## start QUOTED TEXT
On April 30, Shults’ construction crew proceeded to work on the structure on Lot 108 to further secure and place foundation posts. The four pilings placed in the holes on Lot 107 the day before remained in place. The construction crew and most of its equipment, and most construction work, was proceeding on Lot 108 merely because of the order of Mr. Shults to his crew to finish placing the foundation posts on that lot first, on that day. During the morning of that day, representatives of the Department arrived on the site and advised Mr. Shults that the construction activities appeared to be illegal and seaward of the Coastal Construction Control Line. They advised him that any further activity of that type would be undertaken at his and the lot owner’s risk and expense. Mr. Shults thus ceased activities on both lots for a time, but during the following week, after discussing the dispute with certain Department employees, arrived at the opinion that the owner’s construction activities had achieved grandfather status and that no permit from the Department would be required. He thus undertook to finish placing the foundation pilings on both lots. All the foundation pilings were installed on both lots by the end of the second week of May, 1984.
Mr. Shults then contacted Dr. Nichols by telephone in Illnois informing him about the progress of the job, including the height of the piling. During this conversation Dr. Nichols became concerned that the pilings on Lot 107 did not project above the surface of the ground as far as he had anticipated, thus obstructing his view of the Gulf of Mexico from the beach house which would be constructed on top of the pilings. The view would be obstructed by the existing sand dune which Dr. Nichols had not wanted to disturb, hence located his house in the more landward position at issue. In order to provide the desired view of the Gulf over the intervening sand dune, Dr. Nichols instructed Mr. Shults to replace the existing pilings on Lot 107 with longer ones. Mr. Shults purchased new pilings, had them delivered to the site, removed the original poles and installed the new ones in their place in the same holes, including the four holes that were dug prior to the effective date of the Coastal Construction Control Line.
Dr. Nichols and Mr. Shults established that the original poles had been placed with the intention that they would be the permanent foundation for the house and no decision was contemplated nor made *254concerning their removal and replacement with the longer poles until after the foundation was fully constructed. In any event, by its letter of May 21, 1984, advising Dr. Nichols of the alleged violation of the Coastal Construction Control Line, the Department made a “free-form” determination that the construction activities on Lot 107 before April 30, 1984, were not sufficient to confer “grandfathered” status and that the activities were illegal unless a permit was obtained. The subject petition was filed and this proceeding ensued.
It is true that Dr. Nichols’ original intent was not to commence construction of the beach house as soon as he did in April, 1984 and that he only began construction at that earlier time when he learned of the impending effective date of the new Coastal Construction Control Line which would require him to obtain a permit before constructing the houses at the sites he had previously selected. However, it is equally true that Dr. Nichols’ bona fide intention when he retained Mr. Shults to commence construction was to not merely clear the site and place pilings and then construct the houses at some indefinite later time, but rather to commence construction and pursue construction activities on an ongoing, uninterrupted basis through to completion of both houses on both lots. If the Department had not intervened with its letter to the effect that the Petitioner might be in violation of the Coastal Construction Control Line, construction activities on Lot 107 would have continued to completion in an uninterrupted fashion.
## end QUOTED TEXT
:: WHAT THE EXERCISE ASKS ::
Answer these questions about the construction excerpt above, one answer per line.
1. By what point were all the foundation pilings installed on both lots?
2. What was Dr. Nichols trying to achieve when he instructed Mr. Shults to replace the pilings on Lot 107 with longer ones?
3. What was the date of the Department's letter advising Dr. Nichols of the alleged violation?
## start INFORMATION SUPPLIED
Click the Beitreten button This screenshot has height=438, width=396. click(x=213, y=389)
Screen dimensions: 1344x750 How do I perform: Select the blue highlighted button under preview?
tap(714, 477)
## end INFORMATION SUPPLIED
:: WRITTEN SOLUTION ::
1. By the end of the second week of May, 1984.
2. A view of the Gulf of Mexico over the intervening sand dune.
3. May 21, 1984.